• Texto do documento:

◆ ◆ ◆ ◆ ◆

O mesmo padrão se evidenciou no que se refere ao direito ao
voto. A Lei do Direito ao Voto de 1964 – criada para fazer valer os
direitos constitucionais – pedia um envolvimento maior, e não
menor, do governo nacional. Até o Congresso proibir por lei os
testes de alfabetização, os estados tramavam para negar aos
negros o direito ao voto. Isso é apenas mais um exemplo particular
de uma verdade geral: os direitos individuais são, sempre e em
todos os casos, expressões do poder e da autoridade do Estado.
A Declaração de Direitos não fazia parte da Constituição original,
mas foi-lhe acrescentada dois anos depois da ratificação desta, em
parte para apaziguar os que desejavam um governo federal mais
fraco e de poderes mais limitados. Não era esse, porém, o seu único
objetivo, nem foi esse o efeito que teve na prática. Ampliando o
alcance da Declaração de Direitos, a Suprema Corte – uma
instituição federal – pôs as prerrogativas estaduais sob ataque
progressivo. A autonomia estadual foi diminuída e o poder federal foi
correlativamente aumentado em vista da preservação dos direitos
individuais. (É verdade que o oposto também aconteceu.) Com
efeito, uma das consequências desse aumento do poder federal foi
a aplicação aos estados da proibição de confiscarem bens
particulares sem indenização – exigindo dos governos estaduais,
assim, que indenizassem o povo (por uma questão de direito
constitucional federal) quando as leis estaduais tivessem o efeito de
reduzir a zero o valor de propriedades situadas à beira-mar, por
exemplo.

◆ ◆ ◆ ◆ ◆

• Tarefas do exercício:
• a. Segundo o texto sobre direitos individuais e poder do Estado, quando a Declaração de Direitos foi acrescentada à Constituição?
• b. Dê continuidade ao texto sobre direitos individuais e poder do Estado, começando logo após a última frase apresentada.

• Listagem salva:

◆ ◆ ◆ ◆ ◆

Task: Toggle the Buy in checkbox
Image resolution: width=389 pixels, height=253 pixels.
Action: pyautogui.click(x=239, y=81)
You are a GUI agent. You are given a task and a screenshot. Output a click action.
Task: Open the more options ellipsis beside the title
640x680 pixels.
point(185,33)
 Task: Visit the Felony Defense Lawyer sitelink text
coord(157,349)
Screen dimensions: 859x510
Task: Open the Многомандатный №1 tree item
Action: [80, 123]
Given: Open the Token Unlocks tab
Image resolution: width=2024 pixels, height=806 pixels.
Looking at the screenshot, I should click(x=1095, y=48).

◆ ◆ ◆ ◆ ◆

• Resultados das tarefas:
• a. Dois anos depois da ratificação da Constituição.

• b.
Não existe conexão lógica entre a descentralização do governo e
a limitação dos avanços indevidos do governo junto à sociedade
civil. Boa parte dos limites originais aplicados à autoridade do
Congresso não tinha o objetivo de preservar a imunidade em
relação ao governo federal, mas simplesmente o de abrir um espaço
para que os estados criassem suas próprias normas para regular a
conduta econômica dos particulares. Mas o governo federal, para
criar um mercado nacional contrário aos impulsos protecionistas das
autoridades locais, não teve outra opção senão a de erodir
progressivamente a autonomia regulatória dos estados. E isso é
perfeitamente normal: uma autoridade inferior recua quando uma
autoridade superior avança.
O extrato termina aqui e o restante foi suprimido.